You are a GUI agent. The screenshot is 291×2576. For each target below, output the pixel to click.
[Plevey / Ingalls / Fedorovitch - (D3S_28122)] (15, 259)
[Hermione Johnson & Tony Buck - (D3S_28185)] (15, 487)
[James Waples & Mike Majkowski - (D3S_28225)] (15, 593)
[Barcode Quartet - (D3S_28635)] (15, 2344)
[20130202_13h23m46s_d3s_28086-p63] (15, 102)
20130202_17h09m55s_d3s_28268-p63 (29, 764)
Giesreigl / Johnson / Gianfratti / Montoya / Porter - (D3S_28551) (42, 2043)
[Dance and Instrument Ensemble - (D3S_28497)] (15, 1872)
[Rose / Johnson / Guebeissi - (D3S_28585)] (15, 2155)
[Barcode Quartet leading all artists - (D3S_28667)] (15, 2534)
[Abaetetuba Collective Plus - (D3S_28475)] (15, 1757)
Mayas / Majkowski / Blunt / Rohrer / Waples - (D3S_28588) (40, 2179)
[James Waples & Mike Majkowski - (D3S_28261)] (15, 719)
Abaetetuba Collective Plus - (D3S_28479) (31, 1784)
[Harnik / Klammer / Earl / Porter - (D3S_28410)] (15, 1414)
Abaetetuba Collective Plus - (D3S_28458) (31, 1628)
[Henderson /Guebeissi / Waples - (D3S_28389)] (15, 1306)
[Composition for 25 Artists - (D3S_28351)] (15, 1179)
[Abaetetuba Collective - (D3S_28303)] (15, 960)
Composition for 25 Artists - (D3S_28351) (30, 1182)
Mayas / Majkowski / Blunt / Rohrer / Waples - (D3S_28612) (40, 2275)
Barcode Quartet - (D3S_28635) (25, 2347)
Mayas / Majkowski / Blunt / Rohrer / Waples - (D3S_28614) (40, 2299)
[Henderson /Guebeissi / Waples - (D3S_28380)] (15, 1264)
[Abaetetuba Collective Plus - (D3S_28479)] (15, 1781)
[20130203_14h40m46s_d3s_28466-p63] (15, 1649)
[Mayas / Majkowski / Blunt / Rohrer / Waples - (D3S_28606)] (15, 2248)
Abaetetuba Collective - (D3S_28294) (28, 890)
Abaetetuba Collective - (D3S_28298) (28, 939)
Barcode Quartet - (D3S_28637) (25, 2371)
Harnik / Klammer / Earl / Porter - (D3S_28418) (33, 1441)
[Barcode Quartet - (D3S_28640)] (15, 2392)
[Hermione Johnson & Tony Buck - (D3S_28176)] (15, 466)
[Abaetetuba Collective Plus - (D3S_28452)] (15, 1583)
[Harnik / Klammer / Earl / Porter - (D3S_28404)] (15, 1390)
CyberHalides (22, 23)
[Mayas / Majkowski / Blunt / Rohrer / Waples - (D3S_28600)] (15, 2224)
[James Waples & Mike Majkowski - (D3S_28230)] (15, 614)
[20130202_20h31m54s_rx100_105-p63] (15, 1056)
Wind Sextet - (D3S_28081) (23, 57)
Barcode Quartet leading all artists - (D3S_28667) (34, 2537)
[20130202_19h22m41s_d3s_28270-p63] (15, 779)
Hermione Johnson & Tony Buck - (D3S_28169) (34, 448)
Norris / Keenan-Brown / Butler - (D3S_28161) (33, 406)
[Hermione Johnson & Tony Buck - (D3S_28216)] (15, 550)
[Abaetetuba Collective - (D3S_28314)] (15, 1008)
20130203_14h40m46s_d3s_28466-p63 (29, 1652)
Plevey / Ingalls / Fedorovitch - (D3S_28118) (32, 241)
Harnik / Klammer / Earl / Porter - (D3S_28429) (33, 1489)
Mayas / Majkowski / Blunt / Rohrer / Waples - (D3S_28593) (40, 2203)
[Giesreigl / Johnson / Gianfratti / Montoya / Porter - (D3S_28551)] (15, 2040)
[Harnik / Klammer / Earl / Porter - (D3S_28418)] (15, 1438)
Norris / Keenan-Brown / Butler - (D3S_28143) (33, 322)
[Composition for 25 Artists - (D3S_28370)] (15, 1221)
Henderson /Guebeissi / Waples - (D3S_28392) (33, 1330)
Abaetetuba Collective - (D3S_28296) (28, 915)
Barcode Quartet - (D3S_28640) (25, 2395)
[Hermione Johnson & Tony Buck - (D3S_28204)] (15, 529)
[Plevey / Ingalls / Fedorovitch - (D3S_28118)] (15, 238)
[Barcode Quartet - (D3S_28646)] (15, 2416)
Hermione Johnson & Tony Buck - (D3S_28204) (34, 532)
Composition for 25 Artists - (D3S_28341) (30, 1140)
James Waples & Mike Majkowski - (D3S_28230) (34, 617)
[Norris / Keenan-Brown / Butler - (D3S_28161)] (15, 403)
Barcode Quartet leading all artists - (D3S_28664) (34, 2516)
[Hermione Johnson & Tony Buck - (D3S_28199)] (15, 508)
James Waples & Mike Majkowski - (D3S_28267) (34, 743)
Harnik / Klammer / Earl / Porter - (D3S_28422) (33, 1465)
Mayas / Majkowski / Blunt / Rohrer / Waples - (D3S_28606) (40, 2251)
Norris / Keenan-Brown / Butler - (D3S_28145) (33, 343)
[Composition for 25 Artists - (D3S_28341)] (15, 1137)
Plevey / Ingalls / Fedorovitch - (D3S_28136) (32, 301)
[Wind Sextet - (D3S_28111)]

○ ○ ○ ○ ○

PROBLEM TO WORK ON :: Give every part of the material again, exactly as written.

YOUR SOLUTION ::
You are a GUI agent. The screenshot is 291×2576. For each target below, output the pixel to click.
[Plevey / Ingalls / Fedorovitch - (D3S_28122)] (15, 259)
[Hermione Johnson & Tony Buck - (D3S_28185)] (15, 487)
[James Waples & Mike Majkowski - (D3S_28225)] (15, 593)
[Barcode Quartet - (D3S_28635)] (15, 2344)
[20130202_13h23m46s_d3s_28086-p63] (15, 102)
20130202_17h09m55s_d3s_28268-p63 (29, 764)
Giesreigl / Johnson / Gianfratti / Montoya / Porter - (D3S_28551) (42, 2043)
[Dance and Instrument Ensemble - (D3S_28497)] (15, 1872)
[Rose / Johnson / Guebeissi - (D3S_28585)] (15, 2155)
[Barcode Quartet leading all artists - (D3S_28667)] (15, 2534)
[Abaetetuba Collective Plus - (D3S_28475)] (15, 1757)
Mayas / Majkowski / Blunt / Rohrer / Waples - (D3S_28588) (40, 2179)
[James Waples & Mike Majkowski - (D3S_28261)] (15, 719)
Abaetetuba Collective Plus - (D3S_28479) (31, 1784)
[Harnik / Klammer / Earl / Porter - (D3S_28410)] (15, 1414)
Abaetetuba Collective Plus - (D3S_28458) (31, 1628)
[Henderson /Guebeissi / Waples - (D3S_28389)] (15, 1306)
[Composition for 25 Artists - (D3S_28351)] (15, 1179)
[Abaetetuba Collective - (D3S_28303)] (15, 960)
Composition for 25 Artists - (D3S_28351) (30, 1182)
Mayas / Majkowski / Blunt / Rohrer / Waples - (D3S_28612) (40, 2275)
Barcode Quartet - (D3S_28635) (25, 2347)
Mayas / Majkowski / Blunt / Rohrer / Waples - (D3S_28614) (40, 2299)
[Henderson /Guebeissi / Waples - (D3S_28380)] (15, 1264)
[Abaetetuba Collective Plus - (D3S_28479)] (15, 1781)
[20130203_14h40m46s_d3s_28466-p63] (15, 1649)
[Mayas / Majkowski / Blunt / Rohrer / Waples - (D3S_28606)] (15, 2248)
Abaetetuba Collective - (D3S_28294) (28, 890)
Abaetetuba Collective - (D3S_28298) (28, 939)
Barcode Quartet - (D3S_28637) (25, 2371)
Harnik / Klammer / Earl / Porter - (D3S_28418) (33, 1441)
[Barcode Quartet - (D3S_28640)] (15, 2392)
[Hermione Johnson & Tony Buck - (D3S_28176)] (15, 466)
[Abaetetuba Collective Plus - (D3S_28452)] (15, 1583)
[Harnik / Klammer / Earl / Porter - (D3S_28404)] (15, 1390)
CyberHalides (22, 23)
[Mayas / Majkowski / Blunt / Rohrer / Waples - (D3S_28600)] (15, 2224)
[James Waples & Mike Majkowski - (D3S_28230)] (15, 614)
[20130202_20h31m54s_rx100_105-p63] (15, 1056)
Wind Sextet - (D3S_28081) (23, 57)
Barcode Quartet leading all artists - (D3S_28667) (34, 2537)
[20130202_19h22m41s_d3s_28270-p63] (15, 779)
Hermione Johnson & Tony Buck - (D3S_28169) (34, 448)
Norris / Keenan-Brown / Butler - (D3S_28161) (33, 406)
[Hermione Johnson & Tony Buck - (D3S_28216)] (15, 550)
[Abaetetuba Collective - (D3S_28314)] (15, 1008)
20130203_14h40m46s_d3s_28466-p63 (29, 1652)
Plevey / Ingalls / Fedorovitch - (D3S_28118) (32, 241)
Harnik / Klammer / Earl / Porter - (D3S_28429) (33, 1489)
Mayas / Majkowski / Blunt / Rohrer / Waples - (D3S_28593) (40, 2203)
[Giesreigl / Johnson / Gianfratti / Montoya / Porter - (D3S_28551)] (15, 2040)
[Harnik / Klammer / Earl / Porter - (D3S_28418)] (15, 1438)
Norris / Keenan-Brown / Butler - (D3S_28143) (33, 322)
[Composition for 25 Artists - (D3S_28370)] (15, 1221)
Henderson /Guebeissi / Waples - (D3S_28392) (33, 1330)
Abaetetuba Collective - (D3S_28296) (28, 915)
Barcode Quartet - (D3S_28640) (25, 2395)
[Hermione Johnson & Tony Buck - (D3S_28204)] (15, 529)
[Plevey / Ingalls / Fedorovitch - (D3S_28118)] (15, 238)
[Barcode Quartet - (D3S_28646)] (15, 2416)
Hermione Johnson & Tony Buck - (D3S_28204) (34, 532)
Composition for 25 Artists - (D3S_28341) (30, 1140)
James Waples & Mike Majkowski - (D3S_28230) (34, 617)
[Norris / Keenan-Brown / Butler - (D3S_28161)] (15, 403)
Barcode Quartet leading all artists - (D3S_28664) (34, 2516)
[Hermione Johnson & Tony Buck - (D3S_28199)] (15, 508)
James Waples & Mike Majkowski - (D3S_28267) (34, 743)
Harnik / Klammer / Earl / Porter - (D3S_28422) (33, 1465)
Mayas / Majkowski / Blunt / Rohrer / Waples - (D3S_28606) (40, 2251)
Norris / Keenan-Brown / Butler - (D3S_28145) (33, 343)
[Composition for 25 Artists - (D3S_28341)] (15, 1137)
Plevey / Ingalls / Fedorovitch - (D3S_28136) (32, 301)
[Wind Sextet - (D3S_28111)]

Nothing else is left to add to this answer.